What has happened? Most prestige drama series are now just a few episodes. Those big series about ideas — Civilisation, The Ascent of Man, Alistair Cooke’s America and Carl Sagan’s Cosmos (both 13 episodes) The Shock of the New (8 episodes) — used to be a regular, almost annual event. No longer. Now they have vanished. Civilizations was shorter and worse than the original. The Great War and The World at War were just the beginning of a number of big, ambitious documentary series. Others included The End of Empire (14 episodes), The Dragon Has Two Tongues (13 episodes), and — the last hurrah — Cold War (24 episodes) and Millennium: A Thousand Years of History (10 episodes).
Compare these huge history series with the BBC’s output to mark the centenary of the First World War, a number of smaller projects with different presenters, including Jeremy Paxman and Niall Ferguson. The BBC and ITV have given up on big series. Simon Schama’s History of Britain was fifteen episodes but split between three series. Andrew Marr’s various series on history and modern politics were between three and six episodes. Niall Ferguson’s historical series for Channel 4 tend to be about four episodes each and are there to sell the books.
There’s another twist. The decline of big series on British television has coincided with the rise and rise of ambitious new series in America. The last two big historical documentary series shown on the BBC, Cold War and Millennium, were produced by Jeremy Isaacs but financed by Ted Turner. Since then, the Americans have made their own hugely ambitious series. In particular, during the last thirty years, big historical documentary series by Ken and Ric Burns have taken on big subjects, from The Civil War to The Vietnam War, from the history of Jazz to New York.

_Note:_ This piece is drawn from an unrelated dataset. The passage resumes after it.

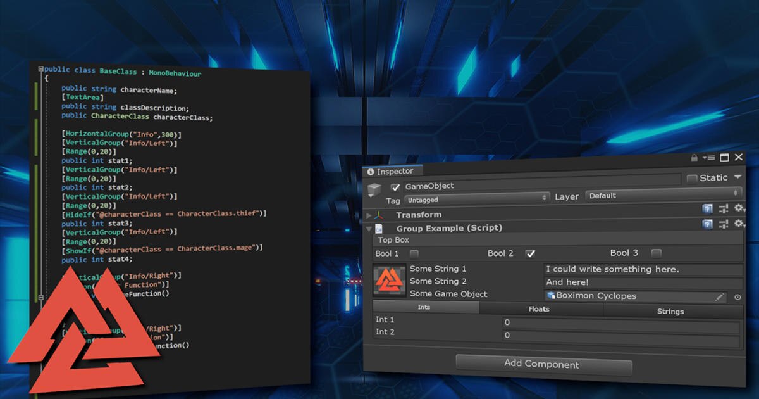759x399 pixels.
Task: Switch to the Strings tab
Action: (670, 311)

Big series like The Wire, The Sopranos, Breaking Bad and Homeland, have changed the nature of TV drama. From the opening episode of The Sopranos to the final episode of Homeland, these series have ranged from Italian-American tough guys in New Jersey to Mexican drug dealers in New Mexico, from inner-city cops in Baltimore to terrorism in the Middle East and Pakistan. These are huge series, ranging between sixty and ninety-six episodes.
Of course, there are British drama series like Spooks, eighty-six episodes over ten seasons. But, by and large, the best TV dramas are shorter: Sherlock, Broadchurch and Line of Duty are all under thirty episodes. But many of the best drama series — Stephen Poliakoff’s Shooting the Past and Relative Strangers, Hugo Blick’s The Shadow Line and The Honourable Woman — are just a few episodes.
This is all part of two huge changes in television. First, how American cable TV has overtaken British television in ambition since the 1990s. Second, the loss of ambition in British TV. We no longer think big.